Nasser, lui, décide de ses doses d’insuline « à l’ancienne », en s’injectant systématiquement six unités pour chaque repas. « C’est ce que je faisais il y a dix ans ! », se marre Omar. Nasser, la cinquantaine mais malade depuis peu seulement, ne semble pas encore bien convaincu par la méthode proposée. « Elle vous permet de suivre vos envies culinaires, tente le Dr Riveline, quand vous faites la fête, par exemple. »« Ici on fait pas trop la fête », rétorque Nasser. Ah oui, pardon.
L’ambiance est bonne, la parole libre. « C’est un peu la récré », convient le médecin, qui inscrit une foule de schémas au tableau, maintient la discipline quand les rangs se dissipent un peu et relance le débat autour de la teneur glycémique de la pita. Vers midi, la leçon s’achève par un « On a bien bossé » satisfait. Rendez-vous est pris pour un bilan la semaine suivante, sur l’application pratique de la séance.
La réunion donne aussi l’occasion d’exprimer ses craintes autour du vécu de la maladie dans ces conditions de vie si particulières. « Je crains l’hypoglycémie la nuit, j’ai peur qu’on ne m’entende pas, que mon codétenu, s’il se réveillait, ne sache pas quoi faire. »
L’occasion aussi de revendications : « On nous a parlé d’un examen podologique, d’une douche médicale... » Et de questions pratiques : « N’est-ce pas nuisible de conserver son insuline dans sa cellule en été, sans qu’elle ne soit au frais ? »

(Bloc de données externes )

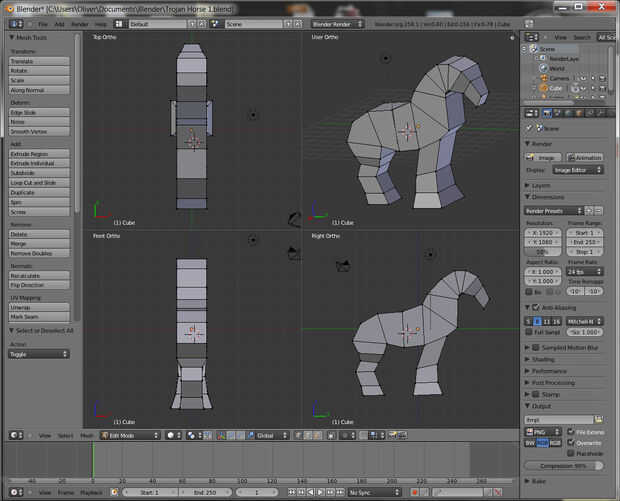Open the Mesh menu in viewport header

L’effet groupe fonctionne, en tous cas. « Le témoignage d’un autre malade vaut plus que le discours du médecin, paternaliste, autoritaire », constate humblement le diabétologue.
La prison, l’occasion de se soigner ?
« J’y allais en traînant des pieds », avoue le Dr Riveline, qui assure aujourd’hui ses consultations à Fleury avec passion. « Je me suis fait un point d’honneur à ne pas connaître leur passé. » Fervent partisan de l’insulinothérapie fonctionnelle, son ambition reste modeste : apporter un petit mieux, créer un intérêt des détenus pour leur diabète, leur donner des bases. « Bien sûr, deux séances, c’est insuffisant. Mais je veux leur montrer qu’il y a des solutions. Notre enseignement reste très théorique. Il faudrait pouvoir, comme à l’hôpital, organiser des déjeuners avec les diététiciennes afin de mettre en pratique. Mais, déjà, organiser une réunion avec trois détenus a été assez compliqué. »
La prison, une occasion de se soigner ? « J’ai eu des séances à l’hôpital, avant d’être emprisonné. Et bien, je peux dire qu’ici, le personnel n’est pas du tout au rabais », glisse Nasser en aparté. Omar, lui, est catégorique : « Ça fait 26 ans que je suis diabétique. Avant d’entrer en prison, je le zappais, mon diabète. Maintenant, je ne rate aucune injection. »
Une étude menée à Fleury sur l’évolution de l’équilibre glycémique de 14 patients révèle que la première HBA1C (hémoglobine glyquée) mesurée pendant l’incarcération se situe à 10,1 % et la dernière à 8,7 %. Et le retour « dehors » ? « Il faudra probablement changer vos doses », conseille le Dr Riveline à Nasser, qui travaille de nuit. « Ce sera mon premier Ramadan en tant que diabétique », sourit-il.